Post by daydreambeliever » Thu May 16, 2013 12:20 pm

Interesting debate, most people seem to agree that (with differing emphasis), biological, psychological and social factors all need to be considered when deciding whether someone has crossed a socially constructed threshold at which they are deemed to merit being offered help.

I thought I would post some of my thoughts on the threads around "normal" as I bristle every time I see the word.

My concern with the ever widening thresholds is that there seems to be this assumption in the new DSM that being "normal" is desirable, positive and we would all be better off conforming to the "normal" pool of people. If the way we cope with difficult life experience means we are different from "normal" people that means we need to be labelled and given interventions to make us "normal" again. Where is the research evidence to tell us what "normal" is and whether "normal" people are happier because of their "normal" status? I don't consider myself "normal" personally, and I've never been happier in my life than I am right now.
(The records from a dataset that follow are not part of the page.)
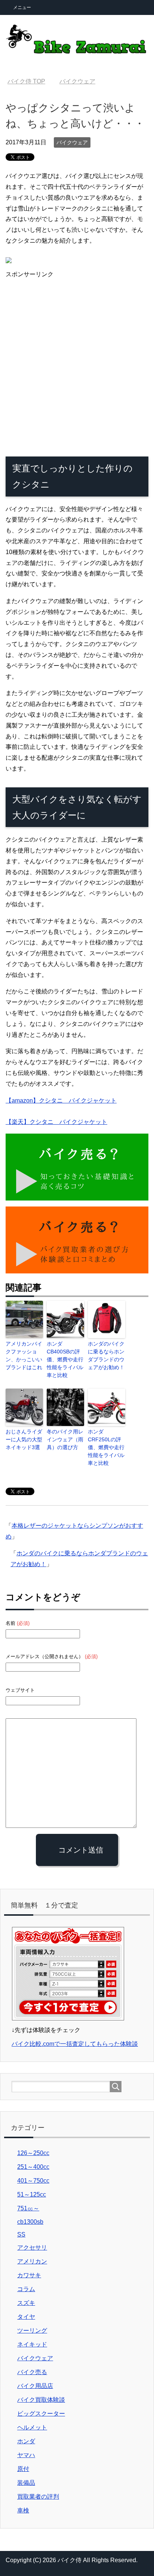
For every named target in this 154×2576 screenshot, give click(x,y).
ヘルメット (32, 2427)
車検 (23, 2510)
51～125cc (31, 2194)
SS (21, 2234)
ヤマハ (26, 2455)
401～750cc (33, 2180)
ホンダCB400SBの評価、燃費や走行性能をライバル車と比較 (65, 1359)
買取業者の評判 (38, 2496)
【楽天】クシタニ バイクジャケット (56, 1122)
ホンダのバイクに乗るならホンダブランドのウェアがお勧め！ (106, 1355)
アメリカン (32, 2261)
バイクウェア (72, 142)
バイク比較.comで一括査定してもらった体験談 (75, 2044)
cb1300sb (30, 2222)
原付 (23, 2469)
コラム (26, 2289)
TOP (26, 81)
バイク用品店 (35, 2386)
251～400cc (33, 2167)
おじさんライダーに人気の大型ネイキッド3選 (24, 1439)
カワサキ (29, 2275)
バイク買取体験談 (41, 2400)
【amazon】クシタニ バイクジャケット (61, 1100)
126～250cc (33, 2153)
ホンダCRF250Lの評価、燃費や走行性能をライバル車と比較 (106, 1447)
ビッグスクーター (41, 2413)
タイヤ (26, 2317)
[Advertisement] (77, 363)
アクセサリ (32, 2247)
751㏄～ (28, 2208)
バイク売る (32, 2372)
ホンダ (26, 2441)
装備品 (26, 2483)
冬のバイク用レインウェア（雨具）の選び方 (65, 1439)
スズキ (26, 2303)
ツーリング (32, 2330)
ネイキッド (32, 2344)
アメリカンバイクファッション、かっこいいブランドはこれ (24, 1355)
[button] (77, 1167)
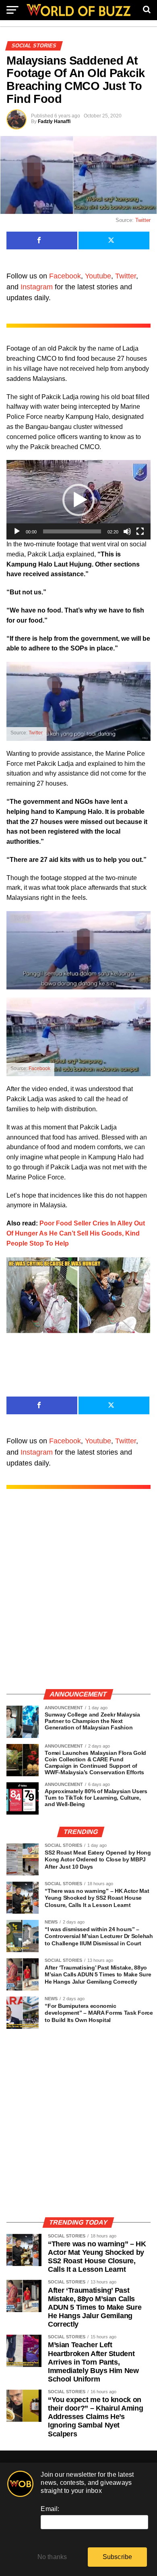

For me, the concept of normality as desirable is damaging to nurturing equality and diversity. For me, not nurturing diversity flies in the face of my life experience, clinical training and knowledge of the literature and particularly recovery narratives.

I would view coming to a place of self-acceptance, including the ways in which we are different to others, as key in recovery. This conflicts with the widened DSM categorical diagnoses, where to get to the point of no longer meriting them, you would effectively have to conform to "normal", and in doing so perhaps move away from accepting the way you are and finding a way to thrive that fits with your life, culture and people around you. In this sense, I think there's a risk that the proposed DSM-V poses a threat to well-being and recovery from "normal" adverse life experiences.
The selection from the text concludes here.